The messaging an AI comes up with may be unsuitable for certain lessons, but many kid’s books are – you’re expected to use them as a teaching guide, read in conjunction with other books, and not the single wellspring from which you teach a child morals. “The Giving Tree” and “Little Red Hen Bakes A Cake” teach opposite messages about sharing, and both of those were written by humans. You’re also generally meant to know what you’re getting into when you read it, as in you should read it yourself before you read it to a child. That alone filters most of the issues you could run into with an AI-made book (bad message, bad or disturbing art, etc.). Yes, AI kid’s books are now all over the place, but kid’s books were all over the place before that, too.

When we get into serious guides, however, there’s an issue: any parent, guardian, or babysitter knows that you can’t be telling kids “Actually, Hitting Is Always Okay!” but those same people wouldn’t know not to trust a fungus guidebook with bad advice in it. It moves past common sense into real expertise.

Fungus Guidebooks

 Mushrooms are delicious. Foraging for food is fun.

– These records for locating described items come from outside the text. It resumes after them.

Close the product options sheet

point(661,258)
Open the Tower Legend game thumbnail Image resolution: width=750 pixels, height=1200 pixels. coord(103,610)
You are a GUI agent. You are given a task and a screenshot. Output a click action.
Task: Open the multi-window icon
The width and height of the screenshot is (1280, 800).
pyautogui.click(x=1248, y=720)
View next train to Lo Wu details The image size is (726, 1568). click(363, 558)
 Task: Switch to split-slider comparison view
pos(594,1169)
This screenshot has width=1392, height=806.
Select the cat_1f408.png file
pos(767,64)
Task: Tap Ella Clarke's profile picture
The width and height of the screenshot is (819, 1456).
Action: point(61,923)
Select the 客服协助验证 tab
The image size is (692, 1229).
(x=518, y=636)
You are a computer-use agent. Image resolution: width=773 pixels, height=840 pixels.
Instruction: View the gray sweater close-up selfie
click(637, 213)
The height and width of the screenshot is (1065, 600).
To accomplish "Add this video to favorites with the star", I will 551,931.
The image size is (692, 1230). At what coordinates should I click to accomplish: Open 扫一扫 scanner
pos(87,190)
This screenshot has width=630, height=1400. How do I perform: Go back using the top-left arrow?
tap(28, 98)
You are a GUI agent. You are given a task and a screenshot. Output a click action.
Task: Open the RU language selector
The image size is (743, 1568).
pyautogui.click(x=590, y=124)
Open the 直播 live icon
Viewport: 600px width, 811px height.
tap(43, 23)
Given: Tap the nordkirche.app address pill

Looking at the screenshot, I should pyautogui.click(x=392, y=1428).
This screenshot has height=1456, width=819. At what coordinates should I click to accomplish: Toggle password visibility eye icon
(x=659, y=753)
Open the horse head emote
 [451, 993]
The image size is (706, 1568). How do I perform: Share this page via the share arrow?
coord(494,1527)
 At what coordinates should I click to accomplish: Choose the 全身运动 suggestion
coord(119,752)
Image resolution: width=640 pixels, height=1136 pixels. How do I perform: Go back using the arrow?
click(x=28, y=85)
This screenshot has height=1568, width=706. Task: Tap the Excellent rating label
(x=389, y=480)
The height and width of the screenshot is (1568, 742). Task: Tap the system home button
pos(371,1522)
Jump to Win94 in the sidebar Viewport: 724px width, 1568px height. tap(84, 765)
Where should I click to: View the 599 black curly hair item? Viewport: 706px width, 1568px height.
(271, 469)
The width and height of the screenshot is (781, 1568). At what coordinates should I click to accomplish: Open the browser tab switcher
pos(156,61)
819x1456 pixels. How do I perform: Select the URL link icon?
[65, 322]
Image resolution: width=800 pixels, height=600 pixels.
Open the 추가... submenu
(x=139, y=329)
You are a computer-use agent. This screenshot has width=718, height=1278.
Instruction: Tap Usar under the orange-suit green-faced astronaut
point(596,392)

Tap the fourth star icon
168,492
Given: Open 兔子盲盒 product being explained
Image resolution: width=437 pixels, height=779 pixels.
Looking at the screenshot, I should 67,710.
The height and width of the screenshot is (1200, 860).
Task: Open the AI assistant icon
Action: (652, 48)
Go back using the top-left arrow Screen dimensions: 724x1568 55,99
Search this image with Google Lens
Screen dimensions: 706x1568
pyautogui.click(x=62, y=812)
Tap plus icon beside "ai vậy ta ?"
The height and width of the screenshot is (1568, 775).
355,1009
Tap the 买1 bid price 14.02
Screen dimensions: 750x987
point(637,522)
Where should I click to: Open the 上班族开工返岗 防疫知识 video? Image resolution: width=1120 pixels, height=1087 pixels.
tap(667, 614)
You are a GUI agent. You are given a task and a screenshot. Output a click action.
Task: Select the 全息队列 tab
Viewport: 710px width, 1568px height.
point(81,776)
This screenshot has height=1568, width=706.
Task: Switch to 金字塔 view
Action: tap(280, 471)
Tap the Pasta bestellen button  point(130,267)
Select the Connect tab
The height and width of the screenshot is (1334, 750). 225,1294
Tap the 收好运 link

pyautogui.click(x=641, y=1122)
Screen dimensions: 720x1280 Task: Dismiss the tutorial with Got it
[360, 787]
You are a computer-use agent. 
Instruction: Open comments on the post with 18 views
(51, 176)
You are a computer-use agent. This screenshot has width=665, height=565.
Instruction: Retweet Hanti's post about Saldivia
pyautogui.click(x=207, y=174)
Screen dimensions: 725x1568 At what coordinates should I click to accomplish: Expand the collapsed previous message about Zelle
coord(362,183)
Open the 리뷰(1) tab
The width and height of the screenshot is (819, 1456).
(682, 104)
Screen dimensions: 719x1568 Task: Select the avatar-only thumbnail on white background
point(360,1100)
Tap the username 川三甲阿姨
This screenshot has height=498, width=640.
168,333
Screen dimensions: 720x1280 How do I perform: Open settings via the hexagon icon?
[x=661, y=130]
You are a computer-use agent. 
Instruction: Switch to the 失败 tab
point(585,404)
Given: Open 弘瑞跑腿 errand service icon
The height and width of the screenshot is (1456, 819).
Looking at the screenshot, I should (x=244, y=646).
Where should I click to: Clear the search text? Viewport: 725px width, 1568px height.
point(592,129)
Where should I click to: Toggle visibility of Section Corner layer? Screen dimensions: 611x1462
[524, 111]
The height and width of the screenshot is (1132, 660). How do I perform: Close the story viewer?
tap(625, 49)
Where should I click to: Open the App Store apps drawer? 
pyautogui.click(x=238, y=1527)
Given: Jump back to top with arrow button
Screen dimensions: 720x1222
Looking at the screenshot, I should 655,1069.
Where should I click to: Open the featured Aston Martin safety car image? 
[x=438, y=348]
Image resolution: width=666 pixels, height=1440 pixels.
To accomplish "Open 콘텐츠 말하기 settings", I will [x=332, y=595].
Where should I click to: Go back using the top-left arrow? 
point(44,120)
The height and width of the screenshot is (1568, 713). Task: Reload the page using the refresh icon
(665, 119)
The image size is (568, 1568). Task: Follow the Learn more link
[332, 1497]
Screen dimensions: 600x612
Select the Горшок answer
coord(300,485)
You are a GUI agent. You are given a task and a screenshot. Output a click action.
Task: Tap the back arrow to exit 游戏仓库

Many people want to try fancy mushrooms that either can’t be farmed or can’t be transported, but lack the necessary knowledge to tell a chicken-of-the-woods from a witch’s butter mushroom. Worse, if they think they do and grab the wrong fungus by mistake, they can put themselves into liver failure and die.

The bad news is that almost every edible mushroom has an inedible-to-poisonous lookalike: even the grocery store staple, the white button mushroom, has wild doppelgangers that are incredibly poisonous. The good news is that there are a handful that are tasty, and have lookalikes that are more like cousins instead of twins appearance-wise. Morels and puffballs, for instance, have lookalikes with obvious giveaways, so they’re generally pretty safe to forage if the forager has good instructions. Speaking of which, all foraging instructions need to be tailored to the region they will be foraging in, and consider invasives like the ”angel of death” mushroom, which – as you may guess – is a poisonous lookalike that snuck up on unsuspecting foragers expecting a native edible.

A growing awareness of just how dangerous foraging can be, combined with a desire for unusual foods straight from the Earth with limited processing, is creating a huge demand for guides.

Thus sprung up a number of AI-generated fungus foraging guides, with a nonexistent author’s name on the front. Again – kid’s books are one thing, but a foraging guide relying on generative content programs like ChatGPT is practically an unexploded landmine for anyone unlucky enough to buy it without realizing.

As cited in The Guardian (linked below), sometimes these guides will name an edible mushroom, but give advice not appropriate for the region, even though the book is supposedly up-to-date.

 Sometimes they advise tasting the mushroom to identify it, which is bad for two reasons: one, poisonous mushrooms don’t often taste bad or bitter, and two, a handful of poisonous lookalikes are deadly enough to kill you even if you make it to the hospital in as little as a bite. Tasting a mushroom, deciding it tastes fine, and then dying later is exactly what people are trying to avoid when they buy mushroom guides. Taste is not one of the metrics by which expert mycologists determine species. ChatGPT thinks it is. Putting these two on the same footing without even a disclaimer is a serious problem.

The worst that can happen if an AI writes a bad kid’s book or digital recipe is a waste of a few dollars and time. AI-generated field guides to mushrooms with no human supervision over the writing are borderline criminally negligent. The reading party has no way of knowing their instructions are bad or inaccurate because ChatGPT’s main goal, once again, is not to be correct but to sound human.